Pour une fois, l’homme est objet, victime de la femme. Elle le considère comme son esclave sexuel, un animal à sa merci, qu’elle contrôle à sa guise, selon ses désirs. Femme de tête et femme d’affaires, elle dicte les règles et mène la partie. Elle est l’unique et la seule à être maîtresse de son existence et de son corps.
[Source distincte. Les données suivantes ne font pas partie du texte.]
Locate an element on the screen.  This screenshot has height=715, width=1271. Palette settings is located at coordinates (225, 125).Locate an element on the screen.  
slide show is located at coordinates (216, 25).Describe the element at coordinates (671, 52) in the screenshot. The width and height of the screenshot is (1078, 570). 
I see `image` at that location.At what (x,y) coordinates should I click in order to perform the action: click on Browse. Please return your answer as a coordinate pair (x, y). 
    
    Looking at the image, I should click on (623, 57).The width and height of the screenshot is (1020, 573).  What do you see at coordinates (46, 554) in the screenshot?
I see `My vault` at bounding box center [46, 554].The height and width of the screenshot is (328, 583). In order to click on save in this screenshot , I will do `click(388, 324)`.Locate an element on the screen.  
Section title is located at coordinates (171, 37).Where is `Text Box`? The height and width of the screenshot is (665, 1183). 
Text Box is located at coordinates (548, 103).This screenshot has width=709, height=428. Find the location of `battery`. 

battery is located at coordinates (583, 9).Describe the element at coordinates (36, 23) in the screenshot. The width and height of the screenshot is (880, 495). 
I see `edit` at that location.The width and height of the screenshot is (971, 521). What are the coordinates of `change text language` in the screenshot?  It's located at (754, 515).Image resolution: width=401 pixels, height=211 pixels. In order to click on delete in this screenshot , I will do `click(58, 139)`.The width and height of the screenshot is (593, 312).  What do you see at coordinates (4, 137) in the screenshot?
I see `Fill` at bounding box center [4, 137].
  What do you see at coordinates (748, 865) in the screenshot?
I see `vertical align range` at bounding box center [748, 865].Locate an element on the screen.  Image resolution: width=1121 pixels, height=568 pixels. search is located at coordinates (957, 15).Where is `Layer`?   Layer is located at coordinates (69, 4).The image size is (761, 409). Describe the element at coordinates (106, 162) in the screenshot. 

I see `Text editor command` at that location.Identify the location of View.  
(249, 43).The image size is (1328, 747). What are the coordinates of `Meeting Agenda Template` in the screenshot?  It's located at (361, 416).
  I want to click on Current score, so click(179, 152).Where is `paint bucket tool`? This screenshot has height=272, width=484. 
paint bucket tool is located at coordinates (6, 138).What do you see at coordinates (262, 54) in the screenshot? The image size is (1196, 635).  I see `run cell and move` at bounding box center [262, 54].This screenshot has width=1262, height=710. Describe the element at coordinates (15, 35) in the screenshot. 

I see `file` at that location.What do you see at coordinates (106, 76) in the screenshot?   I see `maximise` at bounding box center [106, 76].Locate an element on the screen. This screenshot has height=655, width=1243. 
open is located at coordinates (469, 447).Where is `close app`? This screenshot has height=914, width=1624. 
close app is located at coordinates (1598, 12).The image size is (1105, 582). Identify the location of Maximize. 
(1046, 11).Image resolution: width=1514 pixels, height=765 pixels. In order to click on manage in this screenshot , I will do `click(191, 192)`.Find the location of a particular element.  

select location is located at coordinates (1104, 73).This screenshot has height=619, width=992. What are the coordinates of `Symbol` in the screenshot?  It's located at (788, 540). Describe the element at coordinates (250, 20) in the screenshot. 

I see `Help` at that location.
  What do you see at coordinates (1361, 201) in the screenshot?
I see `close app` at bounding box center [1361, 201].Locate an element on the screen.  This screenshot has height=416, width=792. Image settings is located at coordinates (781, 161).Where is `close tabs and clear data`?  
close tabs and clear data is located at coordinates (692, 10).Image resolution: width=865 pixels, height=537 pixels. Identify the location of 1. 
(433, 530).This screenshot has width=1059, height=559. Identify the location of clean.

Le sexe est omniprésent, autant dans la représentation des corps nus, que dans le quotidien des deux hommes, que dans l’air. L’un se prostitue pour gagner sa vie, l’autre lui offre ses bras et son lit pour le réconforter. Offrir son corps à des connus, c’est accepter de sortir de celui-ci et de s’oublier. Tous les trois, ils forment un trio interchangeable. Le troisième, prétexte, permet d’attiser la jalousie et de créer de la peur et de la dépendance chez les deux autres. De conserver le jeu et le fantasme d’appartenir à l’autre ou de le posséder. Sans l’autre, il n’y a pas de considération de soi et de son corps, aucune image n’est renvoyée. Le troisième n’est qu’un alibi. Il est dépendant des autres, car seul, sans amour et sans le regard de l’autre, il est inexistant et se meurt. Une fois le troisième évincé, le rationnel introduit la notion de couple. Le couple ne retranscrit pas seulement de l’amour. Pour eux, il symbolise la mort de quelque chose. Une mort qui laisse place à la naissance d’un enfant. Comment accueillir le fruit de ses entrailles au milieu d’un tel chaos ? Que pouvons-nous offrir aux nouvelles générations ? Venant de personnes, sans noms, perdues et semblant représenter l’univers : de la violence et de la dépossession. « Je te tiens en laisse. Tu n’as aucune liberté : tu ne peux pas cesser d’être là, debout ou couché, inutile et nu. Tu n’as ni passé, ni avenir. Tu es celui du présent. Tu es une présence qui ne signifie rien. Tu es un personnage objet. Mon objet. »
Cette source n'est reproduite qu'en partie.